“Bapak kalau ingat Ibu, rasanya seperti dilolos, mba zaki” kata bapak, sore kemarin. Saya tanya dilolos itu apa? Ternyata itu seperti nyawanya direnggut. Duh, hati saya rasanya ikut mak serrr. Merasakan betapa bapak sebenarnya merasakan sakit yang dalam, di lubuk hatinya yang terdalam, namun tidak terekspresikan. Karena sejak kepergian Ibu, Bapak termasuk yang tampak sangat tegar dan ikhlas.
“Ya bagaimana juga namanya isteri, sigaring nyowo. Bapak cuma ingat, kita itu cuma ngantri mati. Jangankan isteri, nyawa Bapak sendiri juga nanti akan berpisah dengan raga Bapak ini.” Lanjutnya. Aah, semakin mak serrr rasanya…

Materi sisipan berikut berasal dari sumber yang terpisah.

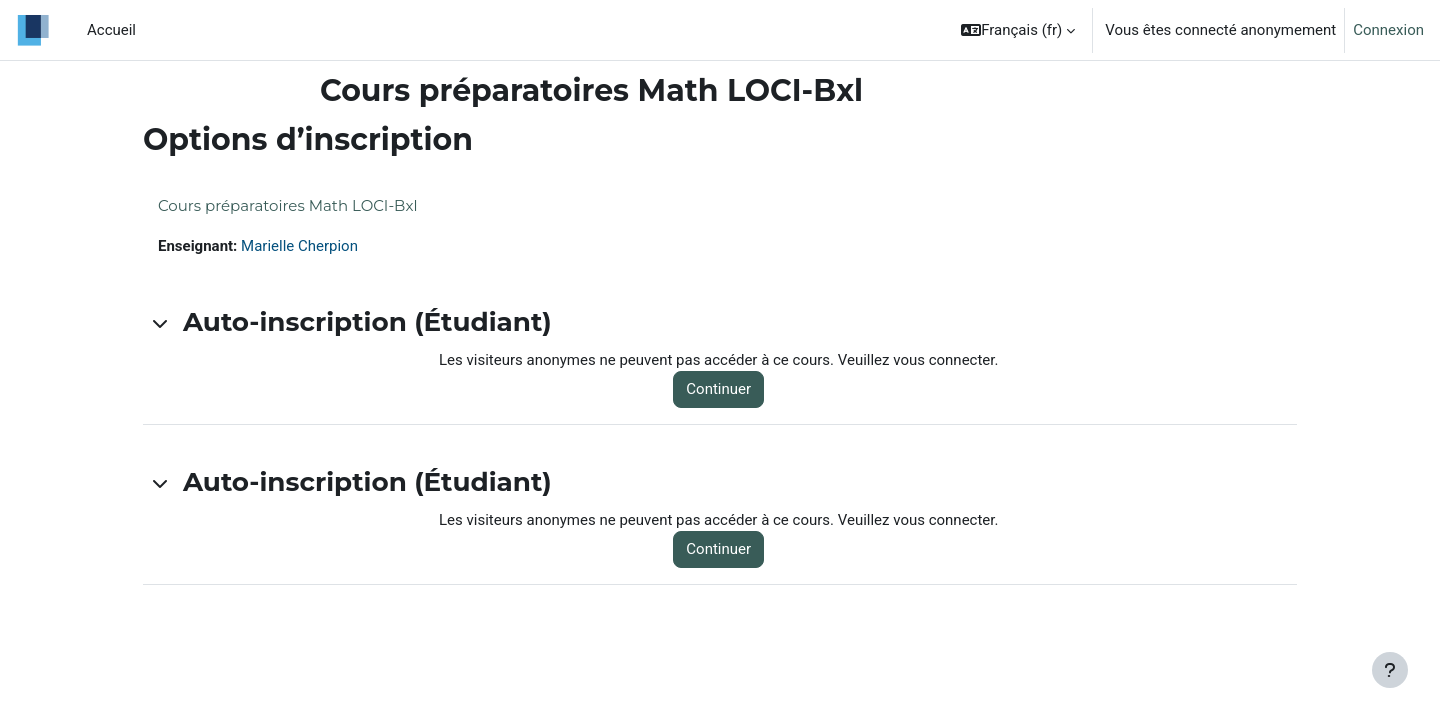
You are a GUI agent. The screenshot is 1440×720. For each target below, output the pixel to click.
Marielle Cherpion (299, 246)
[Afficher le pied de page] (1390, 670)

Tapi saya jadi tahu bapak bisa mengikhlaskan Ibu, karena sadar bahwa setiap orang akan mati. Tinggal menunggu antrian saja. Meskipun rasanya sakit, namun demikian perpisahan akan datang pada waktunya.
“Yang utama, selagi masih hidup kita menabung. Dengan apa? Ya dengan Amal dan Ilmu.” Demikian wejangan Bapak.
Belahan jiwamu, yang masih ada di sisimu, rawat dan sayangilah sepenuh hati. Karena kadang penyesalan datang, saat sesuatu itu sudah tidak ada lagi di sisi.